Un coup discret interrompit notre romance ; c'était Carlita avec nos boissons. Lorsqu'elle ouvrit la porte, Cathy rougissait et Carlita sourit d'un air entendu. Carlita a posé nos boissons sur la table et a attendu une seconde.

« Avez-vous décidé de votre dîner de mariage ou profitez-vous simplement de votre mariage ? Carlita sourit.

J'ai regardé Carlita, « Coupable. Je promets que nous ferons nos choix et que nous vous le ferons savoir. Je suis désolé », je rougissais un peu aussi.

« Pas de problème. La partie de mon travail que j'aime le plus est de servir les jeunes mariés. Il y a un certain bonheur qu'on ne trouve nulle part. Certaines personnes aiment les stands parce qu'elles ne veulent pas être dérangées, mais les jeunes mariés, eh bien, vous ne voulez pas les déranger.

Je veux que tu restes aussi longtemps que tu le souhaites. J'adore cette partie de mon travail. Faites-le-moi savoir, » elle fit un clin d'œil à Cathy et ferma la petite porte.

Lorsque Carlita ferma la porte, Cathy se couvrit le visage de ses mains et rigola. Je lui ai demandé ce qui n'allait pas. Cathy a dit qu'elle avait l'impression que nous étions deux enfants surpris en train de se peloter et de se caresser. J'ai tendu la main par-dessus la table et j'ai serré sa mésange. Elle rigola plus fort et me frappa la main.

« Espèce de mauvais garçon, toi », commença-t-elle à rire et à devenir plus rouge.

Nous avons finalement décidé de nos choix de dîner. Cathy a commandé le homard et j'ai commandé le bœuf. Carlita a fait des suggestions pour les accords mets et vins pour les dîners et elle était parfaite avec la sélection.

La nourriture était trop bonne pour qu'on puisse s'y précipiter. Chaque fois qu'elle mettait un morceau de homard, elle fermait les yeux et fredonnait son approbation. Le bœuf était parfaitement cuit et aussi tendre que du beurre.

Quand nous avons eu fini, nous avons appelé Carlita. Elle frappa à la porte et l'ouvrit. Elle a regardé nos assiettes vides.

« Je suppose que je n'ai pas besoin de vous demander si vous avez apprécié votre repas. J'ai de la chance que vous ayez laissé les assiettes intactes », taquina-t-elle.

« Oh Seigneur, » dit Cathy en se frottant le ventre, « Je n'aurai pas à manger pendant deux jours.
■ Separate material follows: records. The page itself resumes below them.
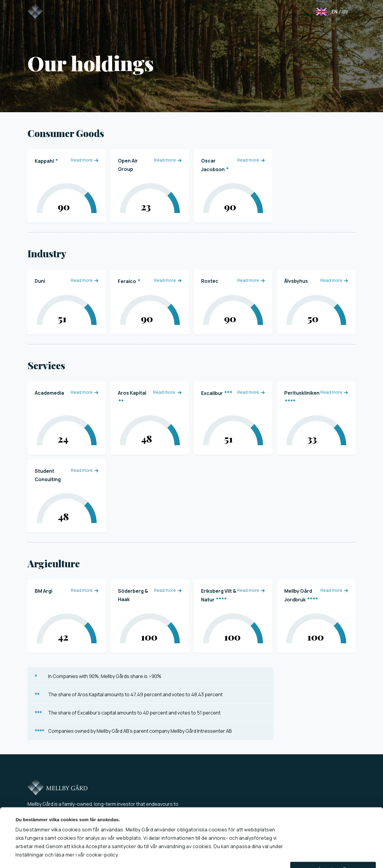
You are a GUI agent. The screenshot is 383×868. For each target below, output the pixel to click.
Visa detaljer (29, 856)
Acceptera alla (333, 853)
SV (344, 11)
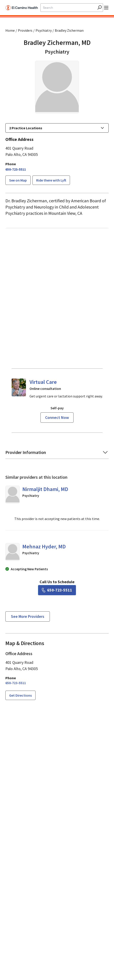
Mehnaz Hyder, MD (44, 546)
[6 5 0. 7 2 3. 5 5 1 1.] (16, 169)
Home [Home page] (10, 30)
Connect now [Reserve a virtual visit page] (57, 417)
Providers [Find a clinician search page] (25, 30)
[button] (57, 128)
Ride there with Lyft (51, 180)
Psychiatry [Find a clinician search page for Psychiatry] (43, 30)
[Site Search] (68, 8)
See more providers (27, 616)
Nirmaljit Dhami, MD (45, 489)
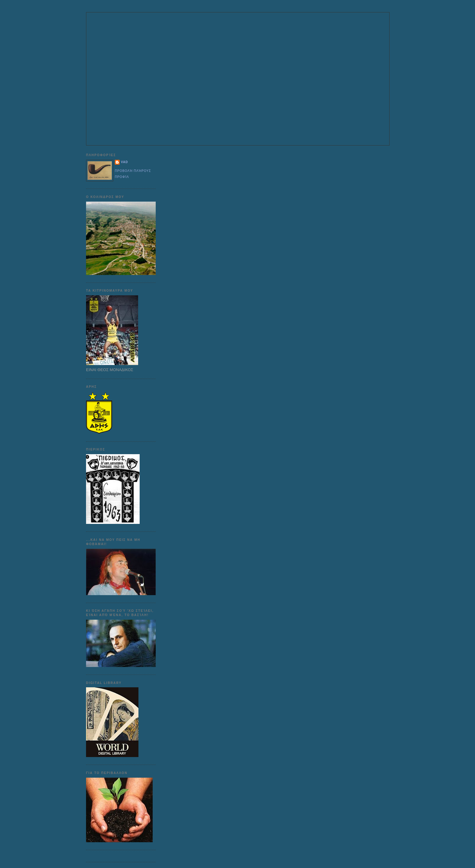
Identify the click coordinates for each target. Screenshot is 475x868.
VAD (125, 162)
C'était merveilleux, » elle se rassit sur sa chaise en souriant.

Carlita empila les assiettes et les couverts, les rassembla et les posa sur un chariot à côté d'elle. Elle avait une petite brosse et une pelle à poussière qu'elle utilisait pour éliminer les miettes de notre table. Ensuite, elle a posé deux verres cannelés sur notre table. Sur eux étaient gravés notre nom et la date.

Puis la bouteille de champagne est apparue. Elle a habilement rempli nos verres, a placé un verre devant Cathy, puis un devant moi. Carlita sourit en plaçant la bouteille dans la glacière argentée.
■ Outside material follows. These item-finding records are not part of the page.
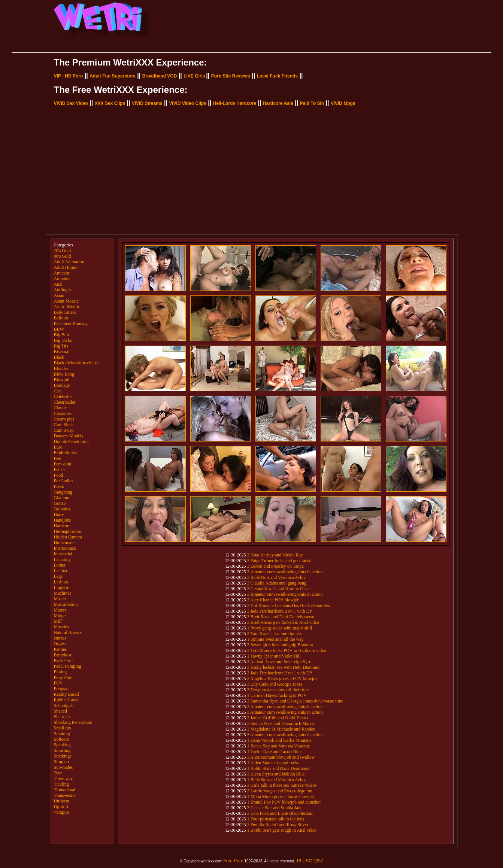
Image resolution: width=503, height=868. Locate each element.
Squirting (62, 750)
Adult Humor (66, 267)
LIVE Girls (194, 76)
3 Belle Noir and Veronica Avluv (276, 577)
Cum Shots (64, 425)
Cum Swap (64, 430)
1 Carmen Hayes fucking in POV (277, 695)
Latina (60, 565)
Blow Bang (64, 374)
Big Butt (61, 335)
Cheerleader (65, 402)
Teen (58, 773)
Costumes (63, 413)
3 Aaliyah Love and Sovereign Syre (279, 662)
« J'espère que vous apprécierez le champagne et les félicitations du personnel de The Swan. Elle a fermé la porte.

J'ai pris mon verre et Cathy a fait de même. Nous avons tendu la main par-dessus la table et avons rapproché les verres les uns des autres.

« Un toast. Un toast à ma belle épouse, Catherine. La seule femme que j'ai jamais aimée et que j'aimerai toujours », nos verres tintèrent.
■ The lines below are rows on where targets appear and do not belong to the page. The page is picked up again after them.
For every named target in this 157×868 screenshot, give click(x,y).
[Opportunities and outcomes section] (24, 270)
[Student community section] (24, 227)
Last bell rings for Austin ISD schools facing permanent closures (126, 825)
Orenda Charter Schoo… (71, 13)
« Oh, Carl, je t'aime tellement. » Nos yeux se sont croisés pendant que nous sirotions notre champagne.

La bouteille de champagne était à l'envers dans le réfrigérateur. Cathy a dit qu'elle craignait que sa robe ne se déchire lorsqu'elle bougeait parce qu'elle avait trop mangé. J'ai appelé Carlita. À son arrivée, elle a retiré la bouteille de champagne vide et nous a fait un sourire narquois.

« Carlita, merci beaucoup. Vous êtes formidable dans votre métier. J'espère que nous vous aurons demain soir pour le dîner », ai-je signé le chèque.

« Je l'espère. Vous avez été merveilleux tous les deux. Je ne suis pas de service demain soir parce que je travaille à la fête du Nouvel An. Mais j'apprécie le compliment. Je suppose que cela n'a aucun sens de vous dire de bien vous comporter ce soir », rigola Carlita.

« Vous avez raison, et nous vous reverrons probablement à la fête. Passez une bonne soirée », sourit Carlita et s'inclina légèrement. Nous nous sommes dirigés vers l'ascenseur.